__Brief__
Return each line of the listing exactly, though without its images.

#####

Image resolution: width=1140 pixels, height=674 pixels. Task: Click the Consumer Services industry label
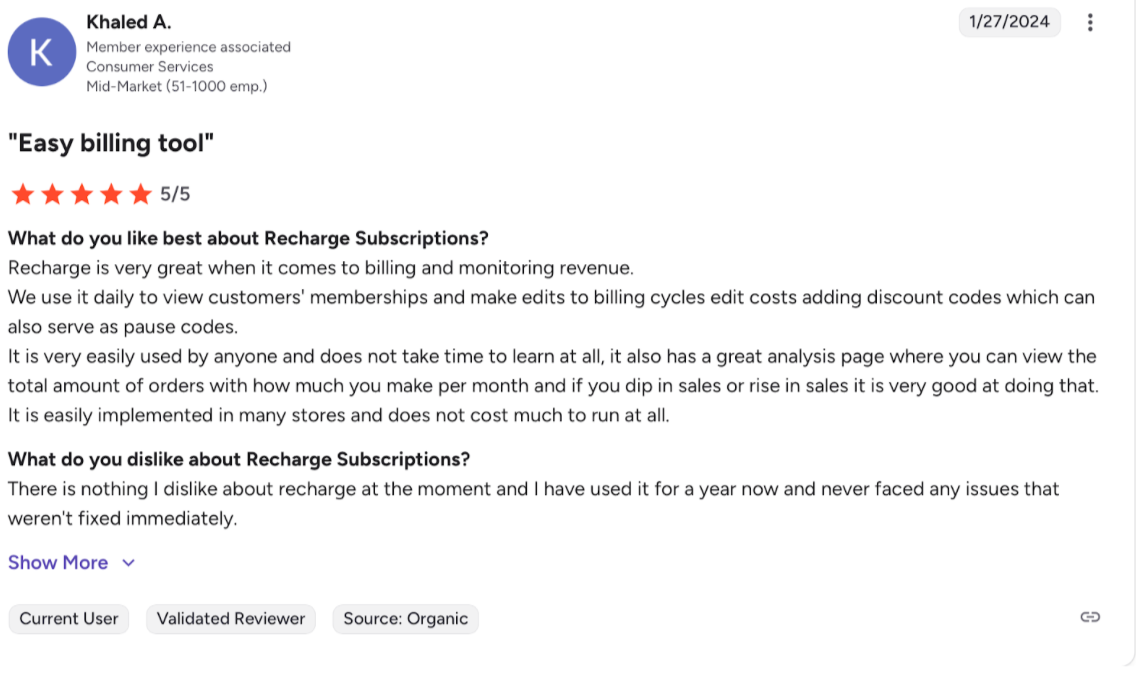[149, 66]
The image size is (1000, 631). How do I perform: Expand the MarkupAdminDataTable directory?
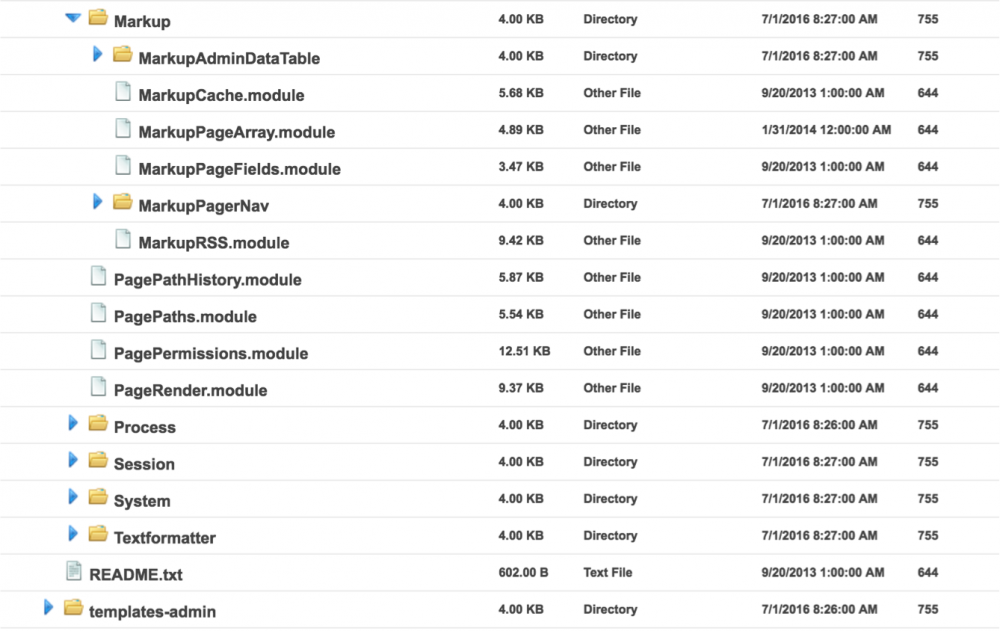click(98, 54)
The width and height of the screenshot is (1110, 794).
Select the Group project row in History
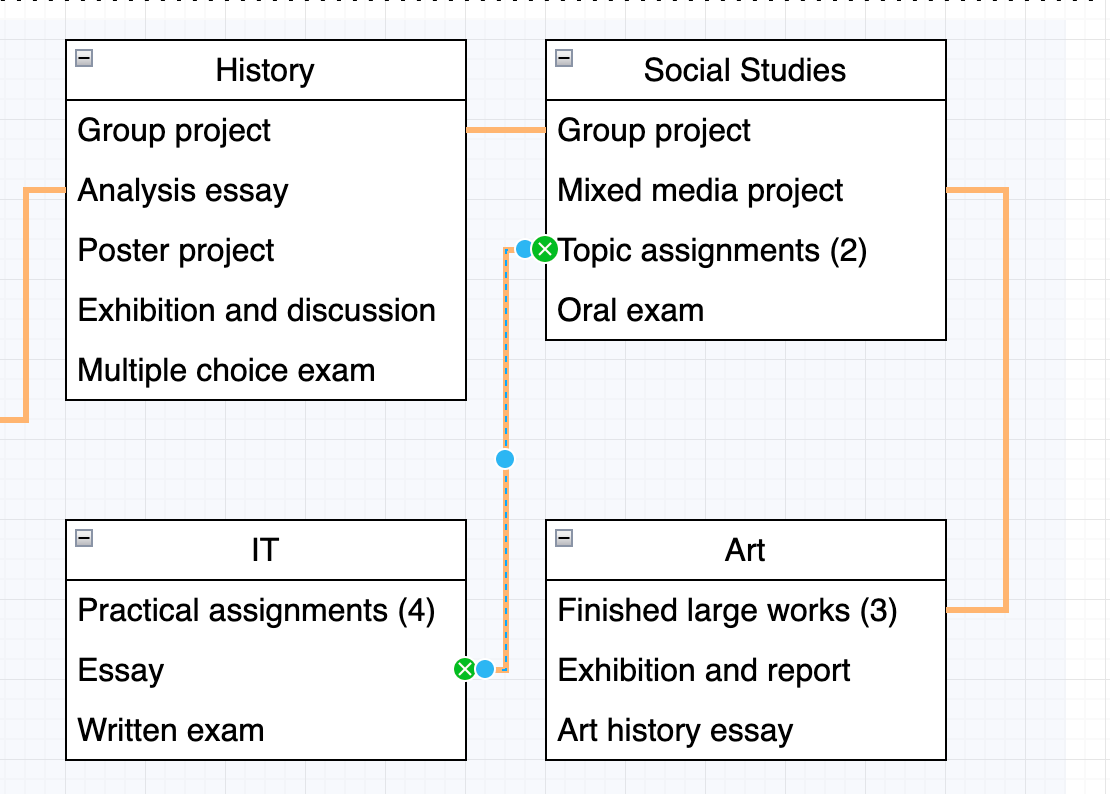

#####

__Finished exercise__
Image resolution: width=1140 pixels, height=674 pixels. Task: Click the Consumer Services industry label
[149, 66]
The image size is (1000, 631). How do I perform: Expand the MarkupAdminDataTable directory?
click(98, 54)
The width and height of the screenshot is (1110, 794).
Select the Group project row in History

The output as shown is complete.